### WHAT TO DO
A. In the architecture conversation below, list the three words Raban uses for the kind of cities his book Soft City argued against.
B. According to the architecture conversation below, who created west London?
# Start of SELECTED EXCERPT
Jonathan Raban Here’s how I thought of a beginning. I was fascinated to have this conversation with you because of that long ago book, Soft City. Its central argument, which I still stand by, was that it was against predictive, determinative, designed cities. Le Corbusier’s Cité Radieuse provided me with a prick to kick against. And I think of the book now as a defence of the ad-hoc, personal, private city that the individuals construct for themselves within the existing fabric of the urban. And it exists more in spite of city planners and architects than because of them. So it might look like we are on opposite sides of an argument, except if you consider your plans for the Forward Residence and Governors Island. Your architectural position is so radically different from, say, that of the Cubitt brothers, who created west London, and set the standard for that sort of wedding-cake stucco architecture, based on the upper-middle class English family inhabiting a five-storey house, servants above and below. West London was designed for a single class yet at the time you had the working class, living in the mews behind, cheek by jowl with the upper-middle class. But the Cubitts projected onto the city a kind of prophecy of the triumph of the Victorian upper-middle class, which of course became exploded by history: people still live in those buildings but they are all chopped up. With the Forward Residence, or Governors Island, alas, neither of which is to be built, you start off from the assumption that you cannot architect an unknown future. And you create a space that is infinitely malleable in terms of the future — the opposite of what the Cubitts were doing.

Joshua Prince-Ramus Right now the entire direction of contemporary architecture seems to be about an individual’s vision, and so two things have been lost. First, how do you remove the hand of the architect? Isn’t it actually more interesting when the architect can create a tool from which he or she then steps away allowing the user to project their own possible future on to it? Second, there is no delight in unexpected juxtapositions. I always say the most exciting thing that could happen in our [Museum Plaza] project in Louisville is a child in a bathing suit coming down from a luxury condo running into someone in a tuxedo going to an opening. But that idea seems really terrifying to everything that is being taught in architecture schools right now. We are supposed to solve problems as opposed to create opportunities for interactions that can’t be predicted, and create delight and whimsy and confusion.
# End of SELECTED EXCERPT
# Start of GIVEN MATERIAL
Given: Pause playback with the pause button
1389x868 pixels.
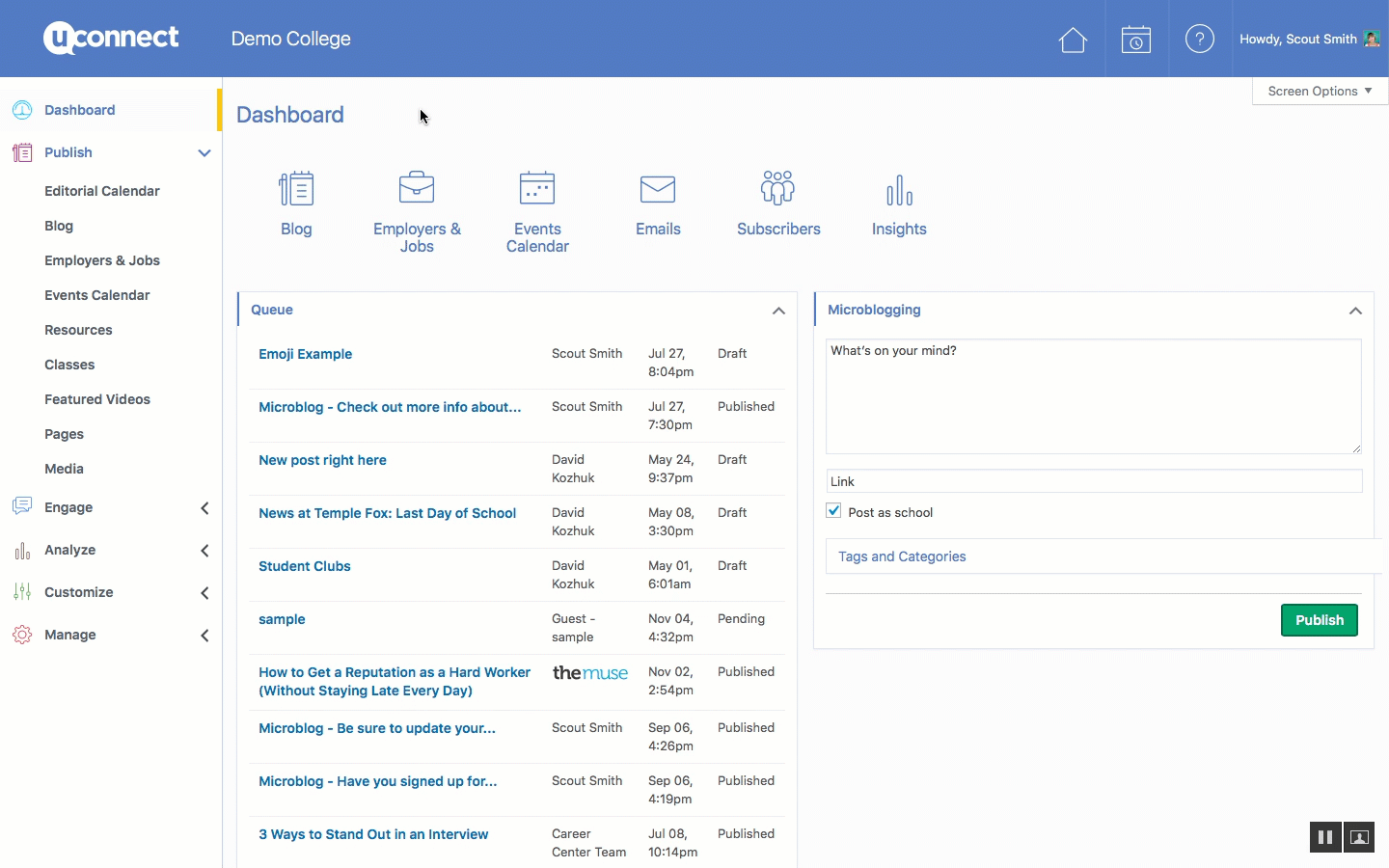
# End of GIVEN MATERIAL
### PROBLEM SOLUTIONS
A. predictive, determinative, designed

B. The Cubitt brothers